Yup. And it isn't tied down all that well. If we had normal paved roads it wouldn't be as much of a concern-- but our roads are full of pot-holes and I'm worried the engine will get damaged.

I'm really hoping he can get it taken care of this week. He ended up staying out all night instead of coming home after work and today is his day off-- but I'm willing to bet he won't do anything about the engine situation because he just went to bed.


----------



## zannej (Jun 11, 2016)

STILL waiting for him to get the motor out of the rear of the Ridgeline. He found someone who will put it in for $300, but it has been raining every damn day and the guy doesn't want to work on it during thunderstorms.

It looks like rain chances on Wednesday and Thursday are low, so hopefully he can get the guy to do it one of those days.


----------



## Chris (Jun 12, 2016)

Hope you don't use your car much.


----------



## zannej (Jun 16, 2016)

The CR-V gets used all the time. Haven't used the Ridgeline since doofusaurus put his engine in it. I have gone out to start it and sit in it for a bit to make sure the battery doesn't run out.

Trying to get the diphead to take some initiative and contact the mechanic. It was a mutual friend of ours who found the mechanic for him, but diphead hasn't done squat about making contact or trying to arrange a time for repair.


----------



## havasu (Jun 16, 2016)

Easy peasy. Chain the block to a tree and drive away.


----------



## oldognewtrick (Jun 16, 2016)

Give him 2 weeks to get the thing fixed, then you'll call and have it towed to the crusher and no more rides to and from in your car.


----------



## zannej (Jun 21, 2016)

Update: The engine still hasn't been removed from the back of my truck, although not through lack of my brother trying.

My bro met with the guy (who came recommended from a good friend) gave him the keys and paid him half up front ($150). The agreement had been that the truck was to be towed to the guy's house just down the street from where it has been sitting, the engine would be taken out by Monday and the whole job would be finished by Wednesday.

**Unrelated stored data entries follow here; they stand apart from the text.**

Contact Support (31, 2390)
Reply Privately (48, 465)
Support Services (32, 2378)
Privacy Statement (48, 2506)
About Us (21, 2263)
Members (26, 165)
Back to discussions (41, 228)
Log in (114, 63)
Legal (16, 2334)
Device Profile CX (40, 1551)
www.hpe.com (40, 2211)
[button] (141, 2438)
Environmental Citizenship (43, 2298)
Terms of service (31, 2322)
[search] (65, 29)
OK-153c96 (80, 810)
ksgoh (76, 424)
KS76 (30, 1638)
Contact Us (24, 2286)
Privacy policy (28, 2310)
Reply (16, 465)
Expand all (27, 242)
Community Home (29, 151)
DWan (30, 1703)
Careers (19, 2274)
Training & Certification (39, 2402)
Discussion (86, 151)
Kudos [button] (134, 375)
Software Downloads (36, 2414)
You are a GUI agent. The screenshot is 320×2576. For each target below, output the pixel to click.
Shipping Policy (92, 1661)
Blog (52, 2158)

So, the guy texted my brother to bring the motor in on Monday around "lunch". So, we went in to meet with him and the guy didn't ever meet up and we couldn't get ahold of him. Finally someone answered his phone for him and said he was napping. Over an hour later we finally heard back from him and he said he was "tied up". We spent several hours waiting when he finally told us two things: 1) he had NOT had the vehicle towed to the agreed upon location and had instead had it towed somewhere on the opposite side of town (technically outside of town I think) and 2) he would have to do it Tuesday (which is now today) and to meet him around lunchtime.

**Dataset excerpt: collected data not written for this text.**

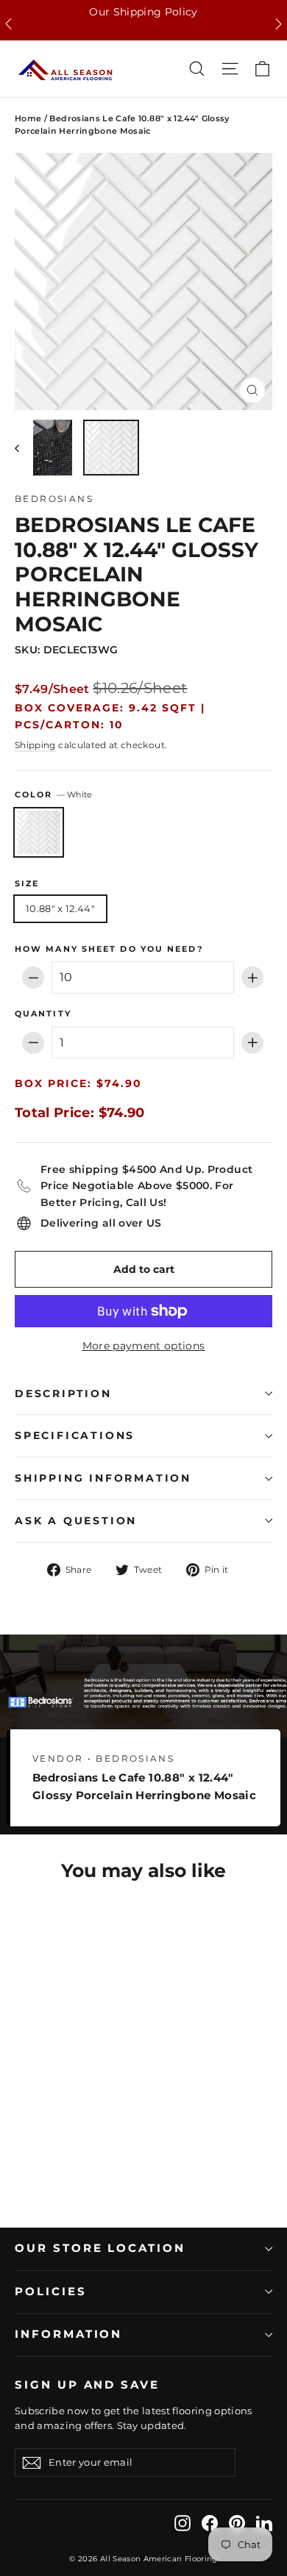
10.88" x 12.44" (60, 908)
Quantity (43, 1014)
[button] (8, 23)
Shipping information (103, 1478)
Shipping (35, 744)
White (39, 832)
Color (53, 795)
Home (28, 118)
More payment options (143, 1345)
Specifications (75, 1435)
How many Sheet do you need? (109, 949)
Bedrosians (54, 498)
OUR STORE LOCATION (100, 2248)
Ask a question (76, 1520)
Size (27, 884)
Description (63, 1393)
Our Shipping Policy (143, 11)
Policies (51, 2291)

So, again, we drove in and he did not give us an exact address-- just the street name. So, we drove up and down that street looking for my brother's truck and there was absolutely no sign of it anywhere. The guy was supposed to be meeting us at the location, but way after lunch the guy finally texted back that he had to mow his father's lawn and then would meet us. So, we waited a few hours and were getting frustrated that we couldn't even find the vehicle. We said all we needed to do was offload the motor and then he said his truck wouldn't start. We said we could go give him a lift or try to jumpstart him. He didn't reply to that, but then said he couldn't do it today and that he was going to get a lift from his brother to go take the engine out-- which was the part that he was supposed to have done already-- and he said he would give us the address for where the truck is allegedly waiting once he gets it (most of the places didn't have street numbers and the street itself didn't have a sign).

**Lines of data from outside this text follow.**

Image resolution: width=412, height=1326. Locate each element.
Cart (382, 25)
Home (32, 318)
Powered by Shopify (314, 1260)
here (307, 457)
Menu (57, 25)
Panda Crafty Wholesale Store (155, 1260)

So, now I've told my brother that I will not drive it back in until the guy confirms for certain that he is not going to bull**** us and that he will actually meet with us and remove the engine from the back of my truck. But right now, we don't even know what happened to my brother's truck.

I'm giving him 'til the end of the week. If he doesn't at least let us see the truck before the end of the week, we will call the cops and report the truck as stolen.

The people are one of the things I hate about this area. They are just so unreliable. My brother was pretty livid about it because he had to waste time when he was supposed to be resting before work and he doesn't get very many days off. 

Granted, he was the one who burned his engine up in the first place and he should have been more proactive about getting things fixed, but having people blow us off is really really frustrating.


----------



## zannej (Jun 24, 2016)

Our friend picked the guy up at 5:30am and helped him take the engine out this morning and we drove in to drop off the engine. They are working on it right now.

Bad news was, while it was in the person's yard someone stole the LED headlights. Our friend said he will find out who took them and get them back. They are rather distinct looking, so they will be hard to miss.

I now have free use of my Ridgeline. Yay!


----------



## oldognewtrick (Jun 24, 2016)

Zanne, I lovehappy endings.


----------



## zannej (Jun 24, 2016)

LOL. Unfortunately, there is a problem with the manifold. Old one was warped and new one had a bolt break off inside & it is stuck. They spent a couple hours trying to get it out and will resume tomorrow.


----------



## zannej (Jul 24, 2016)

The truck is *still* not fixed. The boy who is supposed to be working on it apparently burned his hand rather badly somehow. My brother was told it was from his radiator, but I don't know. The boy is full of excuses. If it had been up to me, the truck would have been taken to someone else to work on a loooong time ago.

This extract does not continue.